[RAM] RAM Ratings upgrades debt rating for PROTON's funding vehicle to AA2(s)/Stable; affirms PROTON's P1(s) rating for its CP Programme
RAM Ratings has upgraded PONSB Capital Berhad’s (PONSB or SPV) debt rating from AA3(s)/Stable to AA2(s)/Stable. PONSB is the issuer of the RM4.0 bil Islamic Medium-Term Notes Programme (2021/2051) and special-purpose vehicle (SPV) of Perusahaan Otomobil Nasional Sdn Bhd (PROTON or the Company). We have also concurrently affirmed the P1(s) rating of PROTON’s RM1.0 bil Islamic Commercial Papers Programme (2021/2028). Both debt programmes have a combined limit of RM4.0 bil.
The (s) suffix indicate enhanced ratings and reflect the credit strength of PROTON as the purchase undertaking obligor for the facilities.

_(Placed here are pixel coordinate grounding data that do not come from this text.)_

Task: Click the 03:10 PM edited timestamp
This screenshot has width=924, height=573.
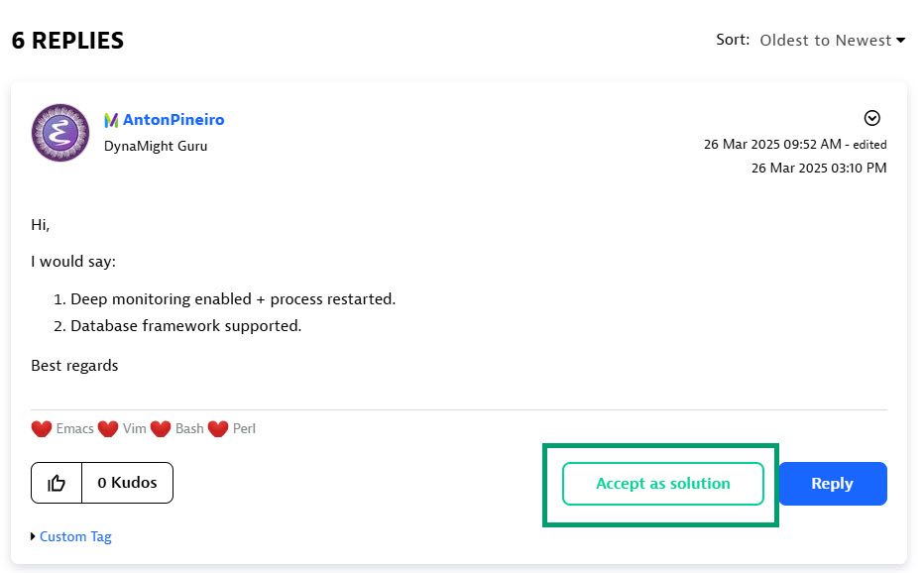Action: coord(818,168)
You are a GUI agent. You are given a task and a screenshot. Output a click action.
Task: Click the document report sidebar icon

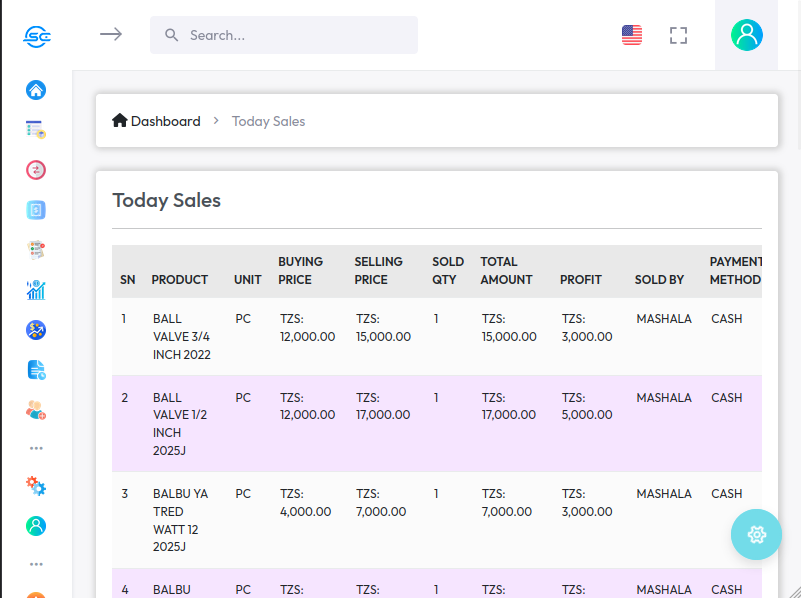36,370
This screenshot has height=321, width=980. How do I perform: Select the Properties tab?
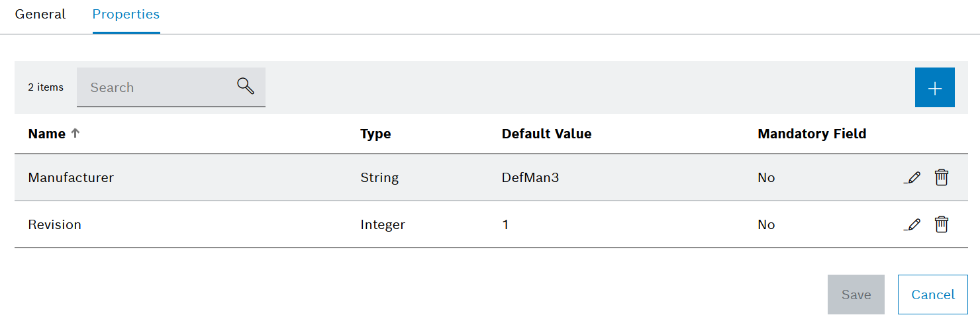126,14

The credit profiles of PROTON and Proton Holdings Berhad (the Group), which wholly owns the Company, are equated due to their highly interconnected operations and financials.
The ratings also benefit from an uplift arising from Proton Holdings’ close relationship with Geely Automobile Holdings Ltd (GAH), which has a 49.9% interest in the Group. Despite the marginally higher 50.1% stake held by DRB-HICOM Berhad, we view GAH as the shareholder with greater influence over Proton Holdings. The ongoing contribution from GAH in terms of technology and key models is also critical for the Group’s continued growth. The stake held by GAH was transferred from Zhejiang Geely Holding Group Company Ltd (ZGH) on 28 April 2023 via Linkstate Overseas Limited, an SPV. Listed on the Hong Kong Stock Exchange, GAH is 41.9% owned by ZGH and is the latter’s main operating entity, engaged in the manufacture and sale of passenger cars largely in China.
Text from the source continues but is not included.